• Given text
▬▬▬

Facial recognition cameras are turning privacy into an elite commodity

The Metropolitan Police’s own trials have shown the technology to be remarkably inaccurate – and ethnic minorities are at greatest risk.

By Sanjana Varghese

After several years of trials, the Metropolitan Police announced last Friday that it would be deploying live facial recognition cameras across London for the first time. But the technology raises more questions than it can ever hope to solve. 

According to the Met, live facial recognition will only be used in specific instances and for specific purposes. Examples cited include finding missing people and those who are on a watchlist for violent crime. The facial recognition technology, which uses Japanese company NEC’s NeoFace system, will create a “faceprint” – a unique map of each individual’s facial features, which is then compared to the faceprint of the wanted individual. Human oversight is still involved – an officer on the scene will be the one to decide whether to speak to an individual. The Met says that this will help it to catch suspects more quickly, and protect the most vulnerable people in society.  

What makes facial recognition so appealing to technology companies, police forces and governments alike is how difficult it is to avoid. At the risk of stating the obvious, it is hard to walk around in public without your face. Attempts at disguise – face paint, sunglasses, hats, scarves, masks, headwear – often merely draw more attention to the wearer, particularly if they’re from a group that is disproportionately surveilled. Biometric measures – face ID, fingerprint sensors on smartphones – are increasingly common in the private sector, introduced by companies with the aim of bringing your physical and virtual identities together.

▬▬▬

• Given material
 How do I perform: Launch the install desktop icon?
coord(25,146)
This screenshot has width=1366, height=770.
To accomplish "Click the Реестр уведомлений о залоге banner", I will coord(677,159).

▬▬▬

• Instruction 1
List the forms of disguise that the article on facial recognition cameras names.
• Instruction 2
Carry the article on facial recognition cameras forward from its final sentence.

• Written reply 1
face paint, sunglasses, hats, scarves, masks, headwear

• Written reply 2
Facial recognition technology, particularly as used by law enforcement bodies, is controversial with good reason: for a start, it has already proven to be incredibly inaccurate. The Met ran six trials of facial recognition in London and the system was found to be accurate just 19 per cent of the time. Such issues are exacerbated for black and minority ethnic groups – as Moya Lothian-McLean observed in gal-dem, individuals from demographics already seen as suspect will be subject to double surveillance. There are numerous other issues as well, such as data collection and storage, and the possibility of facial recognition in public spaces creating a virtual identity parade.

National security interests, alongside concerns over crime and violence, are already used as a justification for intrusion into civil liberties, such as CCTV. The UK has a specific relationship to the latter technology, boasting as many as 5.9 million cameras, a higher number per person than any country in the world except China. In a High Court ruling on facial recognition in Cardiff last year, the court asserted that “the use of automated facial recognition was no more intrusive than the use of CCTV in the streets”.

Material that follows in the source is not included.